British and German TV productions each won three International Emmys Monday night, including acting honours for Dustin Hoffman and Christiane Paul.

The centrepiece of the awards ceremony at the Hilton New York came when Tony Goldwyn, who stars as President Fitzgerald Grant in the Washington drama Scandal, presented the honorary International Emmy Founders Award to the show’s creator, producer and writer Shonda Rhimes, who also brought such hits as Grey’s Anatomy and How to Get Away with Murder to the small screen.

Hoffman received the award for best performance by an actor for the BBC One TV movie Roald Dahl’s Esio Trot. The Oscar-winning actor portrayed a lonely retired bachelor who hatches an audacious plan to woo the widow in the flat below who is overly fond of her pet tortoise.

Germany’s Paul garnered the best actress award for her performance in Untern Radar (Under the Radar) as a judge whose life is upended when her daughter is suspected of being responsible for a bombing in Berlin.

A total of 40 nominees from 15 countries competed in 10 categories for International Emmys, which honour excellence in TV programming outside the US. The ceremony was hosted by The Good Wife star Alan Cumming.

Britain’s Hoff the Record, with former Baywatch star David Hasselhoff playing a fictionalised, over-the-top version of himself, won in the comedy category. Capital, about residents of a South London suburb whose lives are impacted when their homes become valued at several million pounds in a soaring property market, won the award for TV movie/miniseries.

Germany also won Emmys for drama series for Deutschland 83, the story of an East German spy who infiltrates the West German army to steal Nato secrets. The award in the documentary category went to Krieg der Lugen (War of Lies), about an Iraqi refugee whose information about weapons of mass destruction passed through Western intelligence agencies and ultimately was used by the US to help justify the 2003 invasion of Iraq.

The award for arts programming went to Japan’s The Man Who Shot Hiroshima, which looks at Hollywood cinematographer Harry Mimura who returned to his native Japan before the Second World War and later was hired by the US government to shoot footage of life in the Japanese city months after it was devastated by an atom bomb.

Sweden’s Allt for Sverige (The Great Swedish Adventure) received the award for non-scripted entertainment. The reality TV show featured Swedish-Americans returning to the land of their roots for the first time to compete in events connected to Swedish traditions.

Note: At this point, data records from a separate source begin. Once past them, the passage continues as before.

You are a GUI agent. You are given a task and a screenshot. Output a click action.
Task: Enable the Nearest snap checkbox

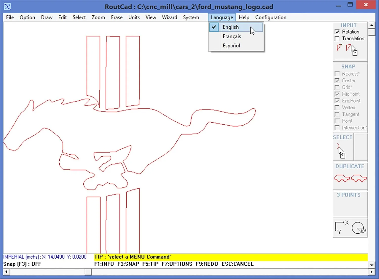tap(337, 74)
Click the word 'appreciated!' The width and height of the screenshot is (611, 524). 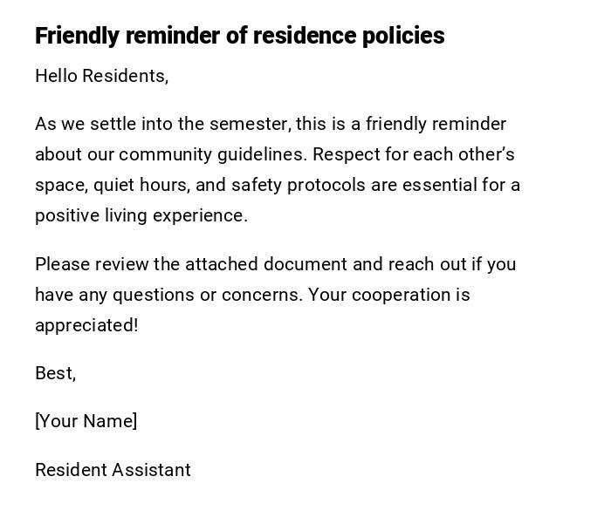[x=86, y=325]
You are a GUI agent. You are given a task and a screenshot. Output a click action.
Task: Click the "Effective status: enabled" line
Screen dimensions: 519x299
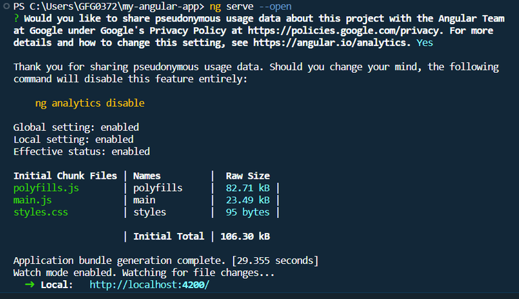pyautogui.click(x=81, y=151)
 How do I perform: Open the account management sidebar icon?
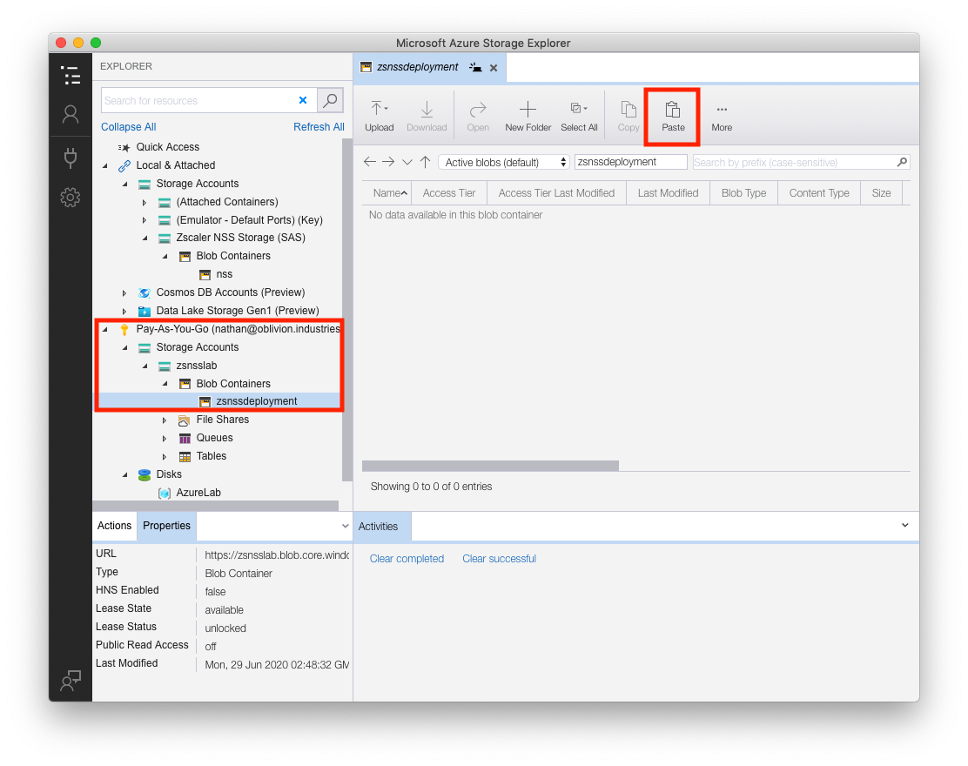coord(71,115)
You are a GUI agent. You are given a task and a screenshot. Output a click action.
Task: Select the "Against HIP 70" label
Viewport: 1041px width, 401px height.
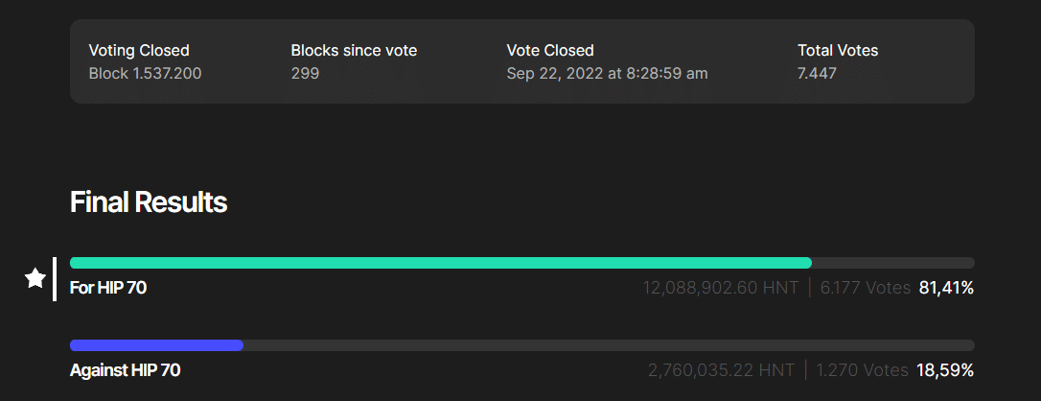(x=126, y=369)
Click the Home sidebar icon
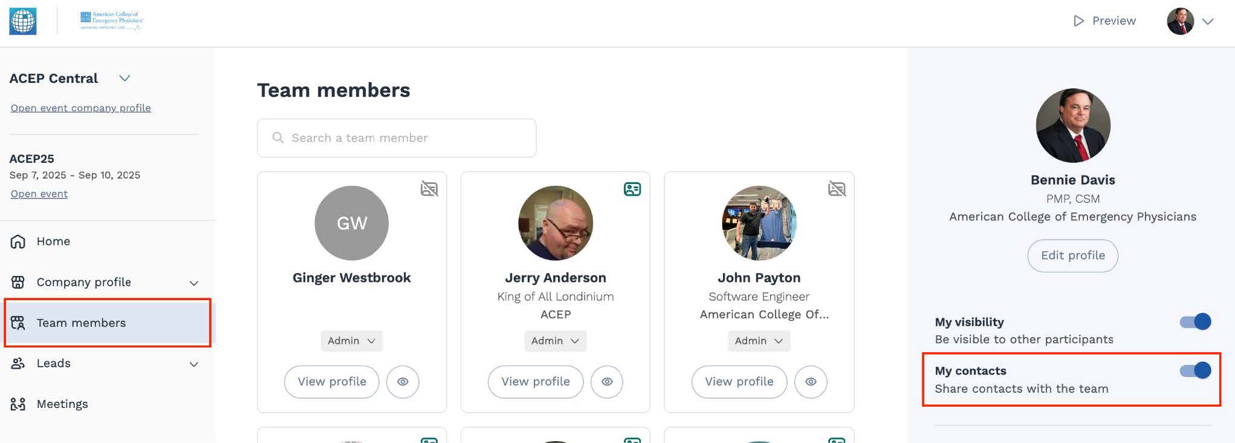The image size is (1235, 443). coord(18,241)
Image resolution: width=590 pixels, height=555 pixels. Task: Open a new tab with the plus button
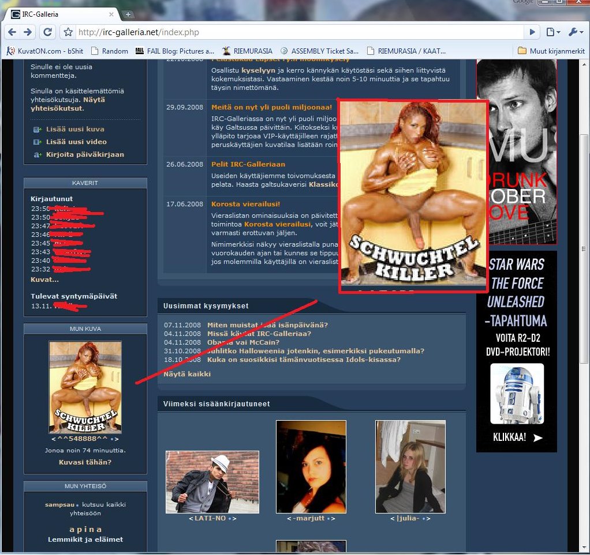point(128,14)
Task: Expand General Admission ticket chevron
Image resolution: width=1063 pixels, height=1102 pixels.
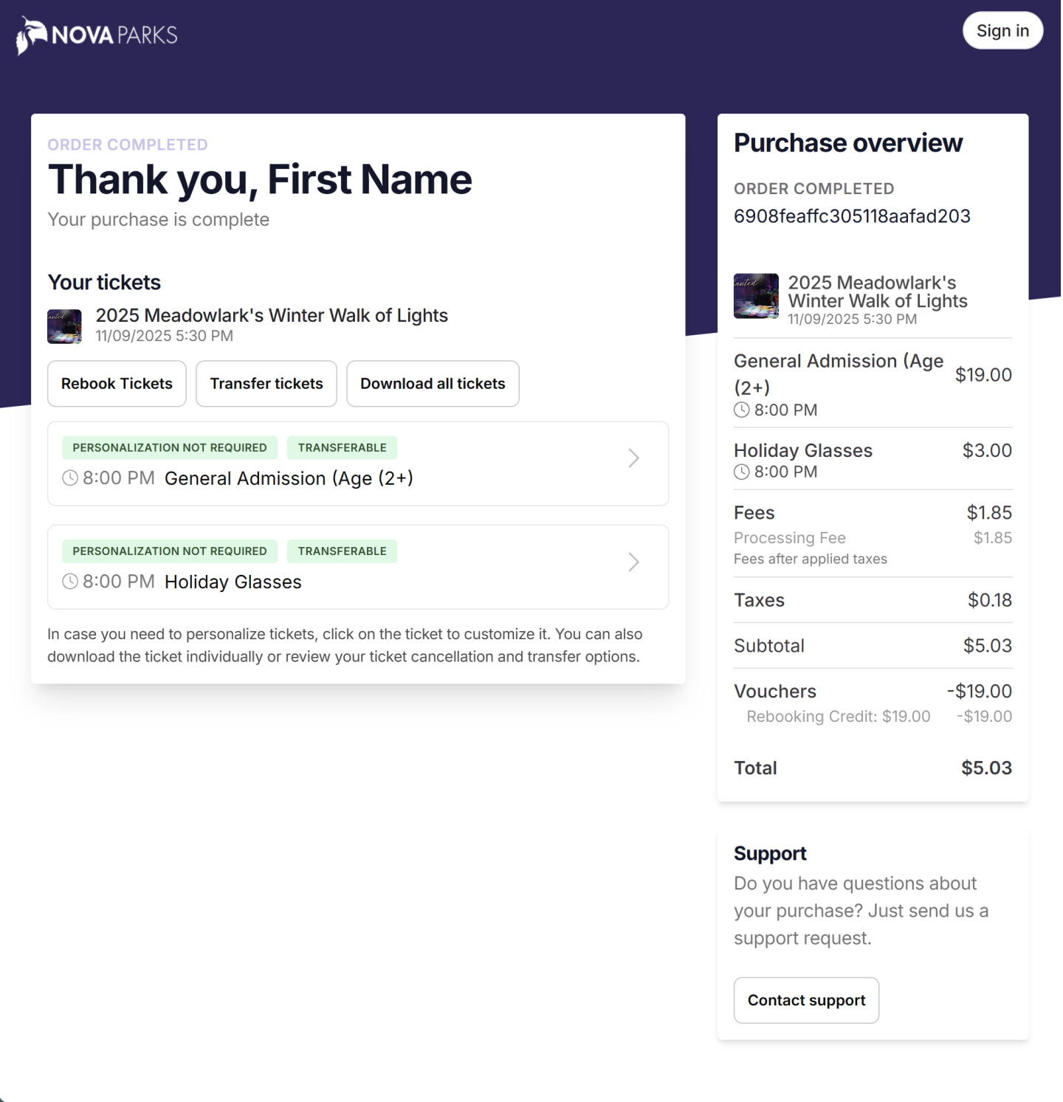Action: coord(633,458)
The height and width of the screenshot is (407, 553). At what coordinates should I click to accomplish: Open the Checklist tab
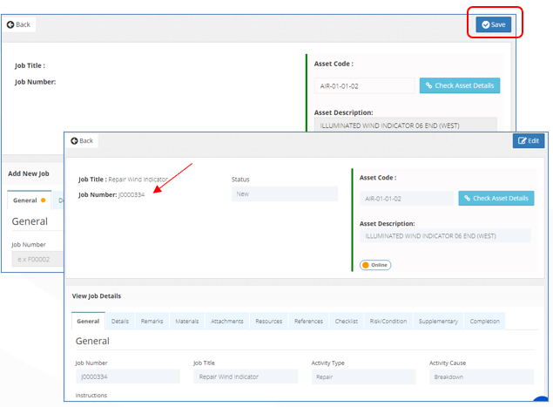[347, 322]
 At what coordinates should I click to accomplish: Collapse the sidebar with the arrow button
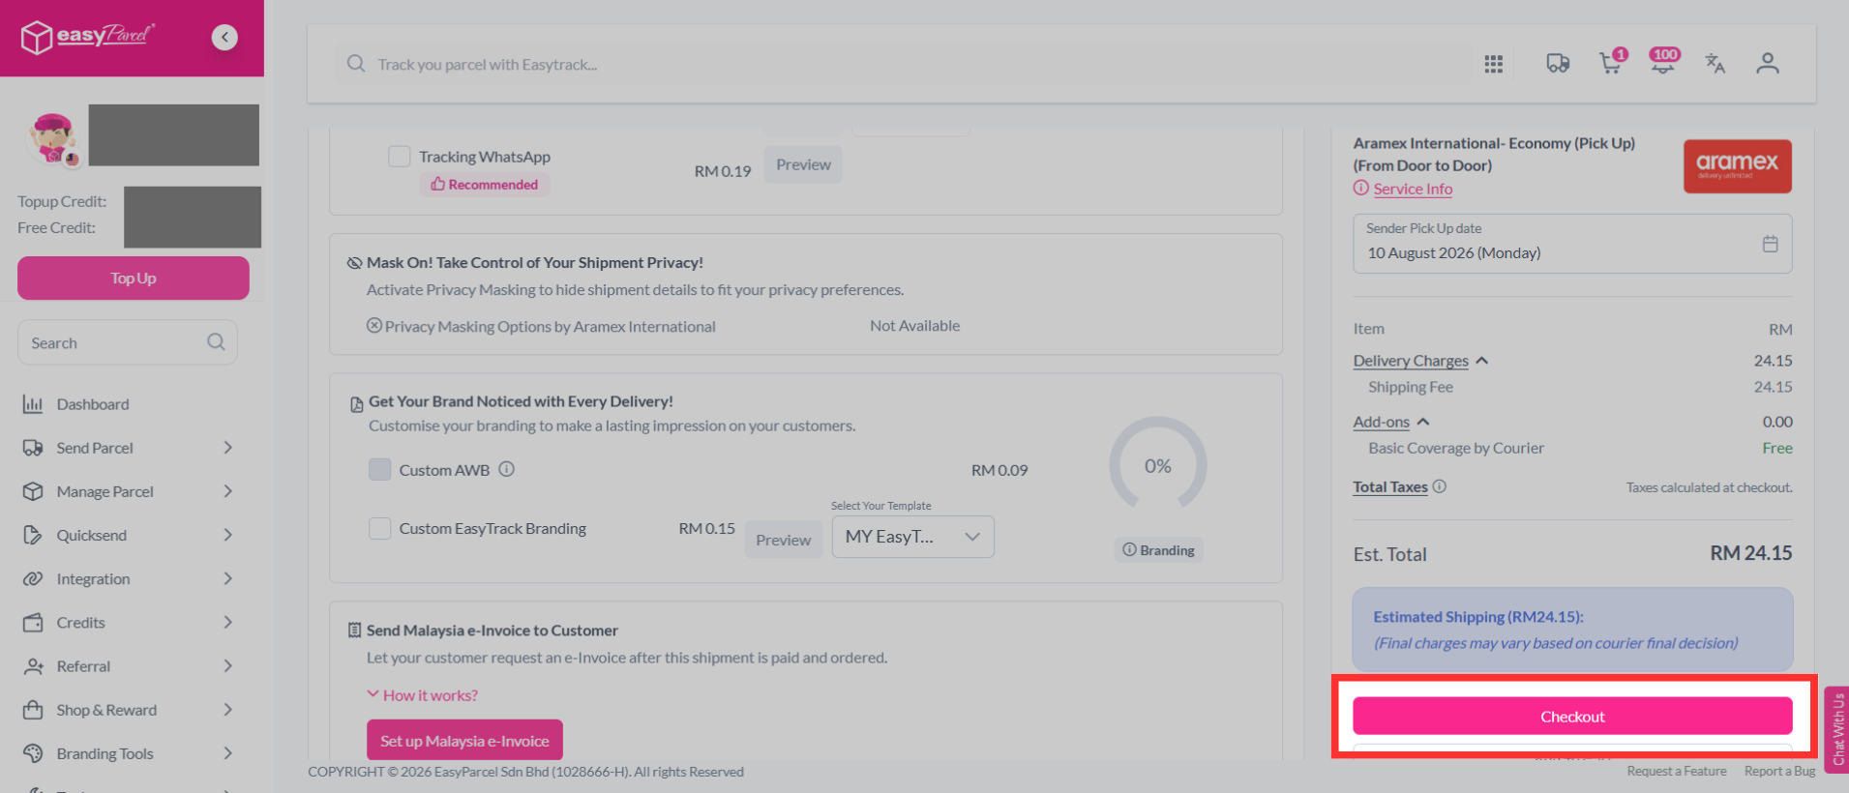(224, 37)

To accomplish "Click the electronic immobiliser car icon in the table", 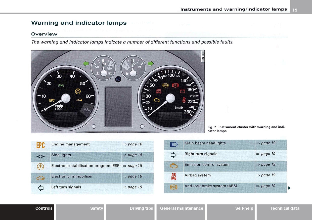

Other awards went to Brazil’s Verdades Secretas (Hidden Truths) for best telenovela and to Francisco, El Jesuita (Francis, the Jesuit), the story of the man who became the first pope from Latin America, for non-English language, US prime time programme.

Danish actress Birgitte Hjort Sorensen presented the honorary International Emmy Directorate Award to Maria Rorbye Ronn, chief executive officer and director general of the Danish Broadcasting Corporation, who pioneered the success of Nordic Noir drama around the world.